The attorney general has discovered a new rhetorical device: accusing other politicians of wanting to let people drown in the sea. Not metaphorically. Literally. In the sea. Drowning.

This is what passes for policy debate in 2026. One minister suggests another minister’s approach to small boat crossings is functionally equivalent to maritime homicide. The other minister calls this characterization a disgraceful slur. Both are correct, which is the problem.

The irony is so thick you could drown in it. Politicians who have spent the last five years drowning their own credibility in scandal, incompetence, and contradictory statements are now competing to sound most alarmed about actual drowning. They’ve destroyed public trust, fumbled basic governance, and reversed their own policies so many times the electorate has stopped paying attention. But small boats? Now they’re theatrical.

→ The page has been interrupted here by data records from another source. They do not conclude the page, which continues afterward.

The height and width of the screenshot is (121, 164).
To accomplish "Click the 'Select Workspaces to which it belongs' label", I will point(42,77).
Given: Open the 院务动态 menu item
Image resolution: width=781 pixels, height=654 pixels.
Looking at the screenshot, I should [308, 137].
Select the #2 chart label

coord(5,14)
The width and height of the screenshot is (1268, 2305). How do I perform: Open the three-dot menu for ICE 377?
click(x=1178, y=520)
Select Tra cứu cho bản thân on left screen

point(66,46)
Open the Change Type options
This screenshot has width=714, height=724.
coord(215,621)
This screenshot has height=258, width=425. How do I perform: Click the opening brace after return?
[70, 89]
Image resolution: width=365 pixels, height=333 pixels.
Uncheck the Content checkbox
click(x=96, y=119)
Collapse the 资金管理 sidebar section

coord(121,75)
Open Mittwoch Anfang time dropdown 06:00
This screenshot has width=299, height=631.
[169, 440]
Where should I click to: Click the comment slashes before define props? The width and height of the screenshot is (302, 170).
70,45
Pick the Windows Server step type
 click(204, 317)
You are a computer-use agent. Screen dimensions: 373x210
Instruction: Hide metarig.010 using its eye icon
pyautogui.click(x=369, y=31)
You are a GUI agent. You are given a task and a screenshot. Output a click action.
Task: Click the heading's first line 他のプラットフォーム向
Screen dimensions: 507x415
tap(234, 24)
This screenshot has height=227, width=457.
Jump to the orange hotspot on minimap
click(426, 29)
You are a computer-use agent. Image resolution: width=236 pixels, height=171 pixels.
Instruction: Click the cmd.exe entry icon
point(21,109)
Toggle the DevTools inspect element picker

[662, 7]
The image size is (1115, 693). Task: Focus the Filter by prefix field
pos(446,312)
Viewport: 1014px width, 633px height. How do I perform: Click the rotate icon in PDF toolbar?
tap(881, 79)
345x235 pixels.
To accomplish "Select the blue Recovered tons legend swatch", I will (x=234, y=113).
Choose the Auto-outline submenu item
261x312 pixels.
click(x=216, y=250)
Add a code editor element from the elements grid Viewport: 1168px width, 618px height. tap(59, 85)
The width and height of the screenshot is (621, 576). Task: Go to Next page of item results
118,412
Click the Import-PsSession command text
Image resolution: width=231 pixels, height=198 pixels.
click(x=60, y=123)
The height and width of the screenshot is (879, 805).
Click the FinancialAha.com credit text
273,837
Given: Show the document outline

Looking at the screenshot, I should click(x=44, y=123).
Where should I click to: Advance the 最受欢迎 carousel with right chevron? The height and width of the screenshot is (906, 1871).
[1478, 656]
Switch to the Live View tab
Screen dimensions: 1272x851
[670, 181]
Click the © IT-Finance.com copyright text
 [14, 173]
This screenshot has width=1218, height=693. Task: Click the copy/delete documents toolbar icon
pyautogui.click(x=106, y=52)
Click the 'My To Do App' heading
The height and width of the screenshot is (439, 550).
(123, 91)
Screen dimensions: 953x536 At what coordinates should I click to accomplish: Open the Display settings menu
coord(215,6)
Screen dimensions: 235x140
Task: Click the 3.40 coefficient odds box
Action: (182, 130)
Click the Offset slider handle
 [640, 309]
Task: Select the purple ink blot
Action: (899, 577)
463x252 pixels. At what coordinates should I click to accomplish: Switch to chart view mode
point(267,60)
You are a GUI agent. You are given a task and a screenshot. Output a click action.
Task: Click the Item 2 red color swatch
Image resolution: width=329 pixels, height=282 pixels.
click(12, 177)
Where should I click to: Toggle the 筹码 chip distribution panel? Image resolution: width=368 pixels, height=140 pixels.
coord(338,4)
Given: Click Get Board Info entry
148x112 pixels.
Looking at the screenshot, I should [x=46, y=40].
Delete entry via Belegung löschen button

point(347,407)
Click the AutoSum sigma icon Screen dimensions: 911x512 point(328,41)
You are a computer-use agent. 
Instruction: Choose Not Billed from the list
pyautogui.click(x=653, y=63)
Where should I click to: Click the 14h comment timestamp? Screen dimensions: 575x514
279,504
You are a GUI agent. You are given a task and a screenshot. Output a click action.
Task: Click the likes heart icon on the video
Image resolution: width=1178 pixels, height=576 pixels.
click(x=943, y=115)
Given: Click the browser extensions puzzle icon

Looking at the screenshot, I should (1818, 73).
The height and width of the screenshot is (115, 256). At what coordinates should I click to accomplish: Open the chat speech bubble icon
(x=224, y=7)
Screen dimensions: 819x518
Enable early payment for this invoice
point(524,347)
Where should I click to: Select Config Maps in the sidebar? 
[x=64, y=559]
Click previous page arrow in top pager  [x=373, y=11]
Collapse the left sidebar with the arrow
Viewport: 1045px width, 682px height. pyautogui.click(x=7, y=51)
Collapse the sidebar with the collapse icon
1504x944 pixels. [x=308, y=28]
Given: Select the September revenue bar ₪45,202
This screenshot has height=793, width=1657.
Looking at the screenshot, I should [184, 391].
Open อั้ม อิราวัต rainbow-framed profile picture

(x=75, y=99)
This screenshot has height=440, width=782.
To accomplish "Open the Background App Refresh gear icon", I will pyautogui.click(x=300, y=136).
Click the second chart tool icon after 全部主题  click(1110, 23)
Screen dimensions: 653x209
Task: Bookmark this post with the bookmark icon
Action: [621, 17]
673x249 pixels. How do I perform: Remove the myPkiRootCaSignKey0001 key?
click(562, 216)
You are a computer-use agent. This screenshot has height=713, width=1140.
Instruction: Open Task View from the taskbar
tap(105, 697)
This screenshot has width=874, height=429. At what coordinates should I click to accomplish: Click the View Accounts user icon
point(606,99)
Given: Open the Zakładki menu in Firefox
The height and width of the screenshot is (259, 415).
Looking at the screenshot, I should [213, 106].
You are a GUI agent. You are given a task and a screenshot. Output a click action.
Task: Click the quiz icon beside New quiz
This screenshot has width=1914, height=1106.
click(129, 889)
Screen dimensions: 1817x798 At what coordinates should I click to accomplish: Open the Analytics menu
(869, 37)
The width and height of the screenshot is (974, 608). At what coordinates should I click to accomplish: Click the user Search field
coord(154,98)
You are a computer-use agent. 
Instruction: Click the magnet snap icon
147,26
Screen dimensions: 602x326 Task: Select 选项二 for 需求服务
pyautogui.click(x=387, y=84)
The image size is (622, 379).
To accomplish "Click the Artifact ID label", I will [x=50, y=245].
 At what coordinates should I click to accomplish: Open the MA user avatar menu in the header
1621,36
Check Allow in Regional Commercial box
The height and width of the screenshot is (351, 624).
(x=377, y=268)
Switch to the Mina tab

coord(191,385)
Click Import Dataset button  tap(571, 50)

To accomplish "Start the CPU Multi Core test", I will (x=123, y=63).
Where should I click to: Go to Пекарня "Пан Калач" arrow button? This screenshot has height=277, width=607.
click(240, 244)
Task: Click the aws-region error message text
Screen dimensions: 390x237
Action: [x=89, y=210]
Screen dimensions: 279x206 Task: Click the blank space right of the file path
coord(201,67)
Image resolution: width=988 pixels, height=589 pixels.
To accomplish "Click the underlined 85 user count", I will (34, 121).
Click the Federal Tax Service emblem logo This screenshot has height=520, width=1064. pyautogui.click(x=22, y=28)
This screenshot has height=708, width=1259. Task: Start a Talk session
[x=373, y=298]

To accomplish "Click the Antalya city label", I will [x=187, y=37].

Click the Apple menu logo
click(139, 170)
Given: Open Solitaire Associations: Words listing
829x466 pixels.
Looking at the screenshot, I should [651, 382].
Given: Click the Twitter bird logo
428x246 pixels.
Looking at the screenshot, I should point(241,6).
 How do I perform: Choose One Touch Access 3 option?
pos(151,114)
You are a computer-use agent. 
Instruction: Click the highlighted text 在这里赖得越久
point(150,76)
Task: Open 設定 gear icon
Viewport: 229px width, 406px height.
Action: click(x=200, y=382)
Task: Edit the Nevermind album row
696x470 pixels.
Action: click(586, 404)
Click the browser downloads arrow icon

Why do politicians reach for drowning metaphors instead of, say, discussing actual policy? Because drowning is visceral. It’s emotional. It requires no explanation of how immigration systems work, what the legal alternatives are, or why people take dangerous routes in the first place. Just: drowning. Bad. Other guy wants drowning.

The real disgrace isn’t the small boats. It’s watching grown adults in government positions debate whether their opponents secretly want maritime casualties, as if this is a serious use of their time and our money. The attorney general’s outrage is genuine. So is his complete absence of self-awareness.

Both sides are now drowning in their own rhetoric. At least the boats stay afloat.